Here, too, were picnics on the lawn and music, but of a different variety. A brass band played under the Union Jack in the public park outside the stone and glass octagon of the theatre. Champagne was not much in evidence. Arrive early and the lady in the theatre shop will make you afternoon tea personally.
Chichester is the great middle England success story. A safe repertoire - it is 30 years since Olivier's National Theatre Company set the opening seasons alight - serves a loyal middle-brow audience.
Chichester remains proof that without a penny of public money you can take pounds 1m in advance bookings. Some 83 per cent of the theatre's money comes from the box office.
The formula this year, according to the artistic director Patrick Garland, is 'a recession-proof season with an emphasis on comedy'. In a few weeks, Noel Coward, Thornton Wilder, and a musical of Dickens's Pickwick Papers with Harry Secombe will join George Bernard Shaw.
'Subsidised theatre boasts of the right to fail,' Mr Garland said. 'We literally cannot afford that right.'
Last night, Shaw's comedy on middle-class attitudes to marriage creaked rather as rarely performed comedies tend to, but was enlivened by a cameo from Dorothy Tutin as the coal merchant's wife whose secret passion drives her into an ecstatic trance. Overall, though, the production may not have been Chichester's most judicious choice to fill the seats.

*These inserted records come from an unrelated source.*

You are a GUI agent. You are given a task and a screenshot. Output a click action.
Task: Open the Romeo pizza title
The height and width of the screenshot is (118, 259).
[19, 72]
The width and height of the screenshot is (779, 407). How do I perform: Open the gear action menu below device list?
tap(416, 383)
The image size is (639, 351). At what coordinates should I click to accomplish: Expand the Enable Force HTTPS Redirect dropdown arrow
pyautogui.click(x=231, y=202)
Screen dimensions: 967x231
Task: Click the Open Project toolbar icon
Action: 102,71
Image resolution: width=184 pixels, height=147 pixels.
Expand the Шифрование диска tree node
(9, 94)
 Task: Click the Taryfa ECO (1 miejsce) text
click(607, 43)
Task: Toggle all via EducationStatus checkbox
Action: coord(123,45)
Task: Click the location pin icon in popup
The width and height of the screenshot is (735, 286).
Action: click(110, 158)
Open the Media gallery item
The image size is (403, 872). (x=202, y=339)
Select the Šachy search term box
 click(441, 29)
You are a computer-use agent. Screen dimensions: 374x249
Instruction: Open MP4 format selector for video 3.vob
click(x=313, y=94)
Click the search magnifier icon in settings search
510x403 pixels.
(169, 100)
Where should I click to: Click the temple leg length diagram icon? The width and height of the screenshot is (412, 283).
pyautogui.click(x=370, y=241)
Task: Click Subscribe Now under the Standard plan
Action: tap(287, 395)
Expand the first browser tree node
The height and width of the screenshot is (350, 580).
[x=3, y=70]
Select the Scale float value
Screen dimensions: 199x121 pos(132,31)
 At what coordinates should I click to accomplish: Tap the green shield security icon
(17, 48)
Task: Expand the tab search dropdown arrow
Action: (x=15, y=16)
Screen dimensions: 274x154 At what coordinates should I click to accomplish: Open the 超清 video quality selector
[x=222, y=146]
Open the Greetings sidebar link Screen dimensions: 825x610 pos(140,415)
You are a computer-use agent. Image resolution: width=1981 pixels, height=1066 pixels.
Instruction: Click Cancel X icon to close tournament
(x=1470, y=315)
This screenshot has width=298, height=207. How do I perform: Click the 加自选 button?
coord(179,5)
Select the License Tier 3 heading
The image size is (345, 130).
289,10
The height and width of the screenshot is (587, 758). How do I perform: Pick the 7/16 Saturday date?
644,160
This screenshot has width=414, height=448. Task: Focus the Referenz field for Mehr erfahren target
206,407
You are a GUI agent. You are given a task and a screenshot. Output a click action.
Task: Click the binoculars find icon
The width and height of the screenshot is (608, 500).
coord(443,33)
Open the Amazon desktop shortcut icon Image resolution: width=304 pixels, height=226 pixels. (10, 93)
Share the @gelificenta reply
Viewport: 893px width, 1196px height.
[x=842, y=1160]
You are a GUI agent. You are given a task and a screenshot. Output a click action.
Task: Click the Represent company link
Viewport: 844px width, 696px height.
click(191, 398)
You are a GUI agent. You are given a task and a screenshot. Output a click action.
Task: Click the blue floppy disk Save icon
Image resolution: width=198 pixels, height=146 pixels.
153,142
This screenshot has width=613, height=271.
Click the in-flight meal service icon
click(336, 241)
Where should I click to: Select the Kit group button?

Afterwards, Mr Garland said: 'When the bands play and the people are in the park, I can't help but look at them and think that it would seem very inappropriate for them to go back after the interval and see Ibsen. This particular year people definitely require heartening and uplifting. There is an audience to be found, but my goodness you've got to be careful to nourish it.
'Our audience is widening from just middle-class, middle-aged, middle-brow. But it isn't radical intelligentsia. I do get a bit sore when people expect me to provide fare for an upstairs pub in Kentish Town. We are not a corner of a large urban audience. We're in a field in the middle of Sussex with a hinterland of Sussex, Hampshire and Kent.'
On stage, Shaw's exploration of marriage fizzled out a little in the second half, but did approach issues such as paid housework, still radical now and certainly radical when he wrote the work.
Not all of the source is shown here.